Pour l’heure, les interprètes continuent pour la majorité de se débrouiller seuls. « On a déjà tellement expérimenté sur nos corps qu’une forme d’auto-expertise s’est mise en place. » Massimo Fusco, comme d’autres danseurs, s’est formé directement aux soins et pratiques alternatives du corps. C’est le Wu Su et son cousin le Tui Na, « un auto-massage chinois qui prépare le corps et l’esprit à un moment clé », qui lui a semblé être l’approche la plus salutaire. Il le prodigue à ses collègues, l’intègre à son échauffement régulier ou le transforme en matière pour Corps Sonores, une installation immersive qu’il prépare pour les théâtres et centres d’art. Dans le cadre de sa nouvelle création, la chorégraphe Lucy envisage une prise d’ayahuasca avec son équipe : ce breuvage psychotrope hallucinatoire à base de lianes est consommé traditionnellement par les chamanes d’Amazonie.
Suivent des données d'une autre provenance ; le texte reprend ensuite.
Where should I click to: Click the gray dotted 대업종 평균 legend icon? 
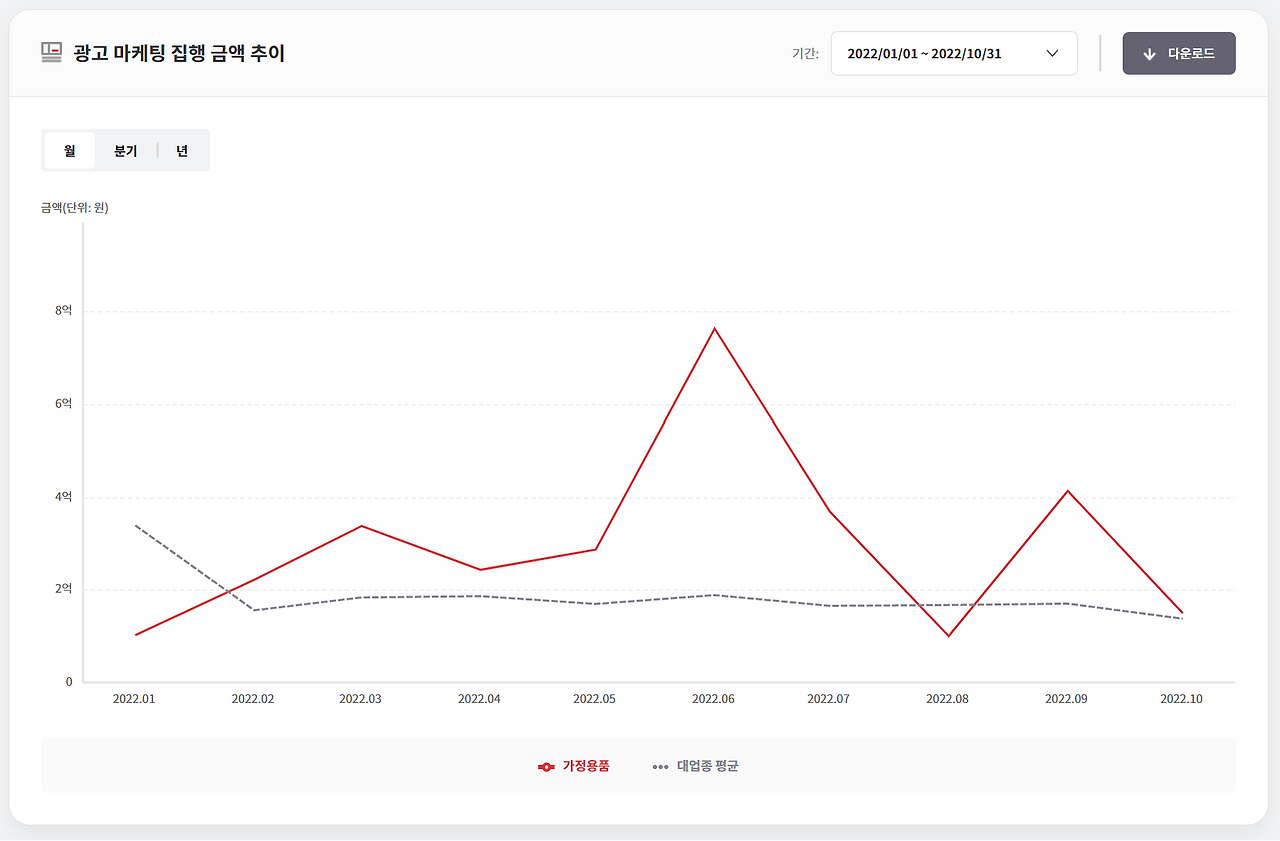(x=659, y=767)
Piochant dans l’éco-féminisme et les mouvements New age, dans le spiritualisme et le scepticisme, Lucy est sensible à la notion de care. Elle refuse d’en faire une théorie mais entend installer des manières bienveillantes d’entrer en relation les uns avec les autres. Avec ses danseurs, ils ont mené une « cérémonie du cacao » : « Ce n’est pas un excitant, ça ne met pas dans des états de dingue. Le corps reprend simplement le terrain sensible. Chaque plante, quand on la connaît, a des propriétés qui peuvent être festives, rassembleuses ou apaisantes. » Reste à trouver le bon fournisseur.